* [Problem details]: Write out all of the lines below, exactly and completely.

* [Extracted data entries]:
<<<<
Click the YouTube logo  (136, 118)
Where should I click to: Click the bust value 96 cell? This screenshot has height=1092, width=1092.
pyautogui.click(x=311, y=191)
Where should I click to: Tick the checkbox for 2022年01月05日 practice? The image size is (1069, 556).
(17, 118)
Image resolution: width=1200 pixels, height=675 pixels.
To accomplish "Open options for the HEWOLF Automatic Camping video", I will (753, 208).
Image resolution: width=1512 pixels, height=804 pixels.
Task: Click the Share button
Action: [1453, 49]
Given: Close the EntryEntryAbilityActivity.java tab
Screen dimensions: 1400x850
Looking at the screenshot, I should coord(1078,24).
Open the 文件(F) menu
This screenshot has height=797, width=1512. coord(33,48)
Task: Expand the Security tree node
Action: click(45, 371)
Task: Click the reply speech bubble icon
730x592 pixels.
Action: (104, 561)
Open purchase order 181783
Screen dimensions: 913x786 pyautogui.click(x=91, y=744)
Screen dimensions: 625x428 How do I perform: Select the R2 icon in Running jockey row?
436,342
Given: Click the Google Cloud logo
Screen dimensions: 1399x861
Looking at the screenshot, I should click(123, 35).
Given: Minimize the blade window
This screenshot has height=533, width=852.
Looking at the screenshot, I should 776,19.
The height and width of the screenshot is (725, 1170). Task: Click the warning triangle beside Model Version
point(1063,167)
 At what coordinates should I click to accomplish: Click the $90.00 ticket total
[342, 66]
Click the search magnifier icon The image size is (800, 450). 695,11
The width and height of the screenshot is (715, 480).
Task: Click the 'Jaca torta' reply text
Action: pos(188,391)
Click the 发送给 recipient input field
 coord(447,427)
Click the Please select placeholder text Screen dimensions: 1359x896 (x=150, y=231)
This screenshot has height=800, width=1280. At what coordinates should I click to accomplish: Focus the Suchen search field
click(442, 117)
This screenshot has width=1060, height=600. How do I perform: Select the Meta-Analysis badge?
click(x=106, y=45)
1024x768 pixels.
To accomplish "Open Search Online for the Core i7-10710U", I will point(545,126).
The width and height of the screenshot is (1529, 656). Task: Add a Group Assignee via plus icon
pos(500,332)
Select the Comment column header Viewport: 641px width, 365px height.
>>>>
* [Result below]:
Click the YouTube logo  (136, 118)
Where should I click to: Click the bust value 96 cell? This screenshot has height=1092, width=1092.
pyautogui.click(x=311, y=191)
Where should I click to: Tick the checkbox for 2022年01月05日 practice? The image size is (1069, 556).
(17, 118)
Image resolution: width=1200 pixels, height=675 pixels.
To accomplish "Open options for the HEWOLF Automatic Camping video", I will (753, 208).
Image resolution: width=1512 pixels, height=804 pixels.
Task: Click the Share button
Action: [1453, 49]
Given: Close the EntryEntryAbilityActivity.java tab
Screen dimensions: 1400x850
Looking at the screenshot, I should coord(1078,24).
Open the 文件(F) menu
This screenshot has height=797, width=1512. coord(33,48)
Task: Expand the Security tree node
Action: click(45, 371)
Task: Click the reply speech bubble icon
730x592 pixels.
Action: (104, 561)
Open purchase order 181783
Screen dimensions: 913x786 pyautogui.click(x=91, y=744)
Screen dimensions: 625x428 How do I perform: Select the R2 icon in Running jockey row?
436,342
Given: Click the Google Cloud logo
Screen dimensions: 1399x861
Looking at the screenshot, I should click(123, 35).
Given: Minimize the blade window
This screenshot has height=533, width=852.
Looking at the screenshot, I should 776,19.
The height and width of the screenshot is (725, 1170). Task: Click the warning triangle beside Model Version
point(1063,167)
 At what coordinates should I click to accomplish: Click the $90.00 ticket total
[342, 66]
Click the search magnifier icon The image size is (800, 450). 695,11
The width and height of the screenshot is (715, 480).
Task: Click the 'Jaca torta' reply text
Action: pos(188,391)
Click the 发送给 recipient input field
 coord(447,427)
Click the Please select placeholder text Screen dimensions: 1359x896 (x=150, y=231)
This screenshot has height=800, width=1280. At what coordinates should I click to accomplish: Focus the Suchen search field
click(442, 117)
This screenshot has width=1060, height=600. How do I perform: Select the Meta-Analysis badge?
click(x=106, y=45)
1024x768 pixels.
To accomplish "Open Search Online for the Core i7-10710U", I will point(545,126).
The width and height of the screenshot is (1529, 656). Task: Add a Group Assignee via plus icon
pos(500,332)
Select the Comment column header Viewport: 641px width, 365px height.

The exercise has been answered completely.